Designing the garden

The Japanese Garden was designed by designer Hoichi Kurisu and uses many centuries-old Japanese presentation styles. The garden also includes several contemporary sculptures mixed throughout the many walking paths.

Since the project began, the marsh and wooded valley has been turned into a garden space with a lake and curated gardens with waterfalls, textured boulders and cloud-form trees.

Kurisu, who has designed Japanese gardens across the globe with his firm Kurisu International, also included a Zen-style garden, bonsai garden, bridges and an authentic Japanese teahouse.

Meijer Gardens worked with Kurisu to "create a familiar and calming space, but one that will change with the seasons and as it matures,” said Steve LaWarre, director of horticulture, Meijer Gardens.

“Gardens are never really finished — it’s a living thing that will continue to take shape and grow for generations to come,” LaWarre said.

Kurisu was honored to work on one of Fred Meijer’s last dreams.

“It has been a great honor for me to work on this very special project,” Kurisu said. “Fred Meijer’s dream for such a garden for his wife, Lena, and of Richard and Helen DeVos, has become my dream too.

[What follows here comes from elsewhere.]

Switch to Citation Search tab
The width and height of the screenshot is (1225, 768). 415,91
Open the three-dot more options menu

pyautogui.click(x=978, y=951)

My wish is that the beauty and tranquility of this space will touch the visitors very deeply for many generations to come.”

Contemporary sculptures

Many international artists are featured throughout the Japanese Garden: Anish Kapoor, Zhang Huan, David Nash, Masayuki Koorida, George Rickey, Jenny Holtzer and Giuseppe Penone.

“Although in many ways this is a very traditional Japanese garden and reflects centuries of tradition, it also is uniquely forward thinking through the inclusion of contemporary sculpture,” said Joseph Becherer, chief curator and VP, Meijer Gardens. “Reflecting the very mission of Meijer Gardens at large and the commitment to horticulture and sculpture, the careful selection of these seven works make a significant contribution to the collection and to the larger notion of collecting within the history of art.”